## Work required
Go through the entries below and copy each line that holds the word "will".

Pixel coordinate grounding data
######

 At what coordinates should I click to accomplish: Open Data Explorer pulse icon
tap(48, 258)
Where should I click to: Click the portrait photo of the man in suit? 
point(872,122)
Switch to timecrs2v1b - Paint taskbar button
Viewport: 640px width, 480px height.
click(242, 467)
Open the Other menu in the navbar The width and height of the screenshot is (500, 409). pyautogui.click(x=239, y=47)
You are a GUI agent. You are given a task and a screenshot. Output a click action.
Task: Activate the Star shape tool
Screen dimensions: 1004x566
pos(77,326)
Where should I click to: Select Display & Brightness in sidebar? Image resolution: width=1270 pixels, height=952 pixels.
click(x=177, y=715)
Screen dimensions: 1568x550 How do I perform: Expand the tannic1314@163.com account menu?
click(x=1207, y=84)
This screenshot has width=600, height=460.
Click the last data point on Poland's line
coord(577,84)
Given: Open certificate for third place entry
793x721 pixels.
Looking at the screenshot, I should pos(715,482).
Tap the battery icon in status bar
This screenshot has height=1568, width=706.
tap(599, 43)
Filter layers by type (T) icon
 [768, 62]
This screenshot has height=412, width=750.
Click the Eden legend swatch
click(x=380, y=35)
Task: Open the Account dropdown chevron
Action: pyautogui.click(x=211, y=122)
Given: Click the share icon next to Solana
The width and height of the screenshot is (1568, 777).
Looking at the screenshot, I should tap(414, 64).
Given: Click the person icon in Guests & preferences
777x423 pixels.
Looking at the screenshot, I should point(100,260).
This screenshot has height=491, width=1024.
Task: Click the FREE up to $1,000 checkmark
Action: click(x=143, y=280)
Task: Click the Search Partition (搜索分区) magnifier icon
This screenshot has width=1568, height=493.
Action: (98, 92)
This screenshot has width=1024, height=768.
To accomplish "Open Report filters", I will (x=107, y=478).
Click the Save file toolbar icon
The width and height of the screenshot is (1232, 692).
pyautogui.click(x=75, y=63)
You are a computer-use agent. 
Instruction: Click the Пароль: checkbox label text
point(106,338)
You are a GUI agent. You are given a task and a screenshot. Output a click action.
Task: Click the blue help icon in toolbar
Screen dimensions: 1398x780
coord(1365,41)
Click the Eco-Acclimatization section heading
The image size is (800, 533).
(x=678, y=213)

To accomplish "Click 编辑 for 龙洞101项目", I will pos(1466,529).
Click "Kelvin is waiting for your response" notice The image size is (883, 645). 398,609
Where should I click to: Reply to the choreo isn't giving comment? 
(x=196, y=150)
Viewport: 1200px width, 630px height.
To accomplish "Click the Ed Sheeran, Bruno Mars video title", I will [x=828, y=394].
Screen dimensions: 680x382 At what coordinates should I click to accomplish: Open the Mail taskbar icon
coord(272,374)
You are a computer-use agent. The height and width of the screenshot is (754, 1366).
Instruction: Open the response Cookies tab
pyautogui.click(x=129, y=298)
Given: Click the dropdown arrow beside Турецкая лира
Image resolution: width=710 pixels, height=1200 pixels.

######

## Task answer
To accomplish "Open Report filters", I will (x=107, y=478).
To accomplish "Click 编辑 for 龙洞101项目", I will pos(1466,529).
To accomplish "Click the Ed Sheeran, Bruno Mars video title", I will [x=828, y=394].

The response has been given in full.